Böylece yeniden yaşanan çıkışın nelere mal olduğunu, yeniden kurulan İsrael Devleti’nin, bu uğurda neler yaşadığını yeniden hatırlayalım mı? Holokost tufanından sonra, Mısırdaki çıkışın 40 yıllık çöl yolculuğunun, bunun yanında solda sıfır kalacağını düşünmemiz gerekiyor. Holokost kurtulanlarının yarı ceset halinde İsrael’e ulaşabilmelerinin hikayelerini elbette biliyorsunuzdur. Ben yine de size sadece bir bölümünü tekrar anlatmak istiyorum. Böylece tekrar kurulan İsrael’in kıymetini daha fazla anlayacağınızı ve Pesah Agadası yerine Holokost Agadası’nın okunmasına olan gereksinimimizi hatırlamak istiyorum.


Kutsal Tora’da Şemot/Exodus/Çıkış adlarıyla anlatılan bu macera, bundan 78 yıl önce bin kat daha beter yaşandı. Şimdi bundan söz etmek istiyorum.


Pesah, eski İsraeloğulları’nın vaat edilen topraklara geri döndüğü Mısır’dan çıkışının öyküsünü anlatır. Ancak son nesil içinde başka bir göç gerçekleşti. Bu kez Avrupa’daki Yahudilerin parçalanmış kalıntıları, Holokost’tan sonra Yahudi anavatanına döndü.


Kadim ataları gibi, yolculukları da hain bir yolculuktu, eski Mısırlılar İbranilerin ülkeyi terk etmesini engellemeye çalışırken,2. Dünya Savaşından sonra İngilizler, onların torunlarının nihayet zulümden kurtulacakları anavatanlarına girmelerini engellemeye çalıştı.

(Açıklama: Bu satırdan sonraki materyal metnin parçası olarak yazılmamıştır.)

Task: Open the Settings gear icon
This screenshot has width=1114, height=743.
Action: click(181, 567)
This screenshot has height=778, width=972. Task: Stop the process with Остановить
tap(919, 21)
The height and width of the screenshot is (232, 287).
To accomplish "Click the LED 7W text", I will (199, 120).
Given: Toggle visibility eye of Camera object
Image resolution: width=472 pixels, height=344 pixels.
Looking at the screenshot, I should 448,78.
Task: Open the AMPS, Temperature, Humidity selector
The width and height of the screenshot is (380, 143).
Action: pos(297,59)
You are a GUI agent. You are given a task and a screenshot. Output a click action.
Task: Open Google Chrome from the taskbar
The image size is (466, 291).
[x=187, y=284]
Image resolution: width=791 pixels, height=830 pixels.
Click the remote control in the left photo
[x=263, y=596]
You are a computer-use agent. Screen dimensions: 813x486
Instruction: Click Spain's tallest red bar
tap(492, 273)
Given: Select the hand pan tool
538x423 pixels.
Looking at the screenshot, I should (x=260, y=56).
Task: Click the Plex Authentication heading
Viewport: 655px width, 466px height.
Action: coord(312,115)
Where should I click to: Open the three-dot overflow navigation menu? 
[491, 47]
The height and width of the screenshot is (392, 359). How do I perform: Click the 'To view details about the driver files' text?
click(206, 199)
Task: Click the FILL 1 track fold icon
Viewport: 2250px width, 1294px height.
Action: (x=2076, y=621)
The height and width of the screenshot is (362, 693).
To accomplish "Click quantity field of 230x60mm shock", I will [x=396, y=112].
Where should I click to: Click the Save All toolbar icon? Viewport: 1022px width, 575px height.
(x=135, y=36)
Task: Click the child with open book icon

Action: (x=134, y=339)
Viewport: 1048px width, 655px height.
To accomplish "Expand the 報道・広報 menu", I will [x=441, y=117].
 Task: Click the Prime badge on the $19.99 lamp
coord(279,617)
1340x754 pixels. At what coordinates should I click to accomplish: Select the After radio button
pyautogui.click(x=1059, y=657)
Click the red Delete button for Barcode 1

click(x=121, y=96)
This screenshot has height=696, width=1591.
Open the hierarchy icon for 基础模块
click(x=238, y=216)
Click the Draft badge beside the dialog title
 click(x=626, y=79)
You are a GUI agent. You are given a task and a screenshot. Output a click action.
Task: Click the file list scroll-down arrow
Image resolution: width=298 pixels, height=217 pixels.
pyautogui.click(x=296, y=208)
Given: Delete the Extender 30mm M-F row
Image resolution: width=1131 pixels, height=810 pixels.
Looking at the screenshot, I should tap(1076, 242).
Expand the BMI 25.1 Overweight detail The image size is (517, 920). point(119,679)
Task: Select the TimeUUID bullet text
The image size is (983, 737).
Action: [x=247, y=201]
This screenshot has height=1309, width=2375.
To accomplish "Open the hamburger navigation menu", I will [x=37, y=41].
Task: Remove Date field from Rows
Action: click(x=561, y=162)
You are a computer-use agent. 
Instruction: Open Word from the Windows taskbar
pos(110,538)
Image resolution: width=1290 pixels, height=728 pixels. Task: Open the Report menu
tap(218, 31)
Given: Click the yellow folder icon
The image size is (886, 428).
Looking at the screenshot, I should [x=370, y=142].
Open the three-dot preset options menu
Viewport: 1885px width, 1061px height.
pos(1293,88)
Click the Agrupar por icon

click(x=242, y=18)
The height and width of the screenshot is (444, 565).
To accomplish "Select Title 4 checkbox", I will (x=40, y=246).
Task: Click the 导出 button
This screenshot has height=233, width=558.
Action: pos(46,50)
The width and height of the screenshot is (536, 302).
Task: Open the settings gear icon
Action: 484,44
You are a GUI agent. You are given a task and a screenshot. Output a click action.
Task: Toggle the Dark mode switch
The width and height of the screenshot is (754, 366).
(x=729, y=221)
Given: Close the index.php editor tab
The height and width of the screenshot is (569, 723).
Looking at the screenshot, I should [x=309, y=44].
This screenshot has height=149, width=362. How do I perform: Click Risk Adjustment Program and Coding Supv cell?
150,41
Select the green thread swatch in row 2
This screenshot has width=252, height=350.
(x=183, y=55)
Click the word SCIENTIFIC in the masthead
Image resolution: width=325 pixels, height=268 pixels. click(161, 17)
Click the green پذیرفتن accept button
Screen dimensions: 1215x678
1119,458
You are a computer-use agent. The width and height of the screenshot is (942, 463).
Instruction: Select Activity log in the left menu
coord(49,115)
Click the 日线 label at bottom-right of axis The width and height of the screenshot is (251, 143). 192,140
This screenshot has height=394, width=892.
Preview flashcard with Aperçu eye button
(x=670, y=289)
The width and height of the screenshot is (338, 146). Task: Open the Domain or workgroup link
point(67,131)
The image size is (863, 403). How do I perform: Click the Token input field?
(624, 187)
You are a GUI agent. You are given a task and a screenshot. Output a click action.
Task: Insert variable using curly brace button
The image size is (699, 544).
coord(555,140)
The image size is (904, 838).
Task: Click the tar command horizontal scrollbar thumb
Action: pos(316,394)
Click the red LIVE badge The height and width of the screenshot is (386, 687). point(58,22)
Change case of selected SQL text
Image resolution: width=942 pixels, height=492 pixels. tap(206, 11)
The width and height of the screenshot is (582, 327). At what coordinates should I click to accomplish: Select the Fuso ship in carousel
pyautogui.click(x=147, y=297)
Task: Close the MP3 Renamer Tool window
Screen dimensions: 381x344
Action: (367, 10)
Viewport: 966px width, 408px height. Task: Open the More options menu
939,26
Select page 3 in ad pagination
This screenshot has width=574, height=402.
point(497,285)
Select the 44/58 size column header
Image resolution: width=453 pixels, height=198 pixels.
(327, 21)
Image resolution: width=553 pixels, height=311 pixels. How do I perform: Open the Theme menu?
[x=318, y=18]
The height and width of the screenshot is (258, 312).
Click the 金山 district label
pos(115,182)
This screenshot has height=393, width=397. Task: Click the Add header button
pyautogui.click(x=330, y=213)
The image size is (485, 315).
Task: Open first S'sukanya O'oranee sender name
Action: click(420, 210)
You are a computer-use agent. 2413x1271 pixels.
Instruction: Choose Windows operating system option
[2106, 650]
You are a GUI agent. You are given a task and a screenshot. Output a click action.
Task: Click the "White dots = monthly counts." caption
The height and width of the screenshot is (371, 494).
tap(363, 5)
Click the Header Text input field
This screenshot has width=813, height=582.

Holokost ve 2.Dünya Savaşı’nın sona ermesinden sonraki üç yıl boyunca, hayatta kalan yüzbinlerce insan, evsiz, muhtaç, ailesi kalmamış, savaş sonrası Avrupa’daki yerinden edilmiş kişilerin kamplarında çürüdü. Bu kamplardaki koşullar içler acısıydı. Amerikalı bir Yahudi olan Ira Hirchmann, Almanya’daki böyle bir tesisteki pisliği ve sefaleti ilk elden gördü. Yahudiler, Almanlar tarafından kömür ve kereste depolamak için kullanılan üç katlı beton bir garaja yerleştirildi. Orada “mezbahada sığırlar gibi” yaşayan 1.800 erkek ve kadın buldu. Yaklaşık iki bin kişi için orada üç tuvalet vardı. Giysiler ve kişisel eşyalar için yer olmayan çift katlı yataklarda ve karyolalarda yemek yediler ve uyudular.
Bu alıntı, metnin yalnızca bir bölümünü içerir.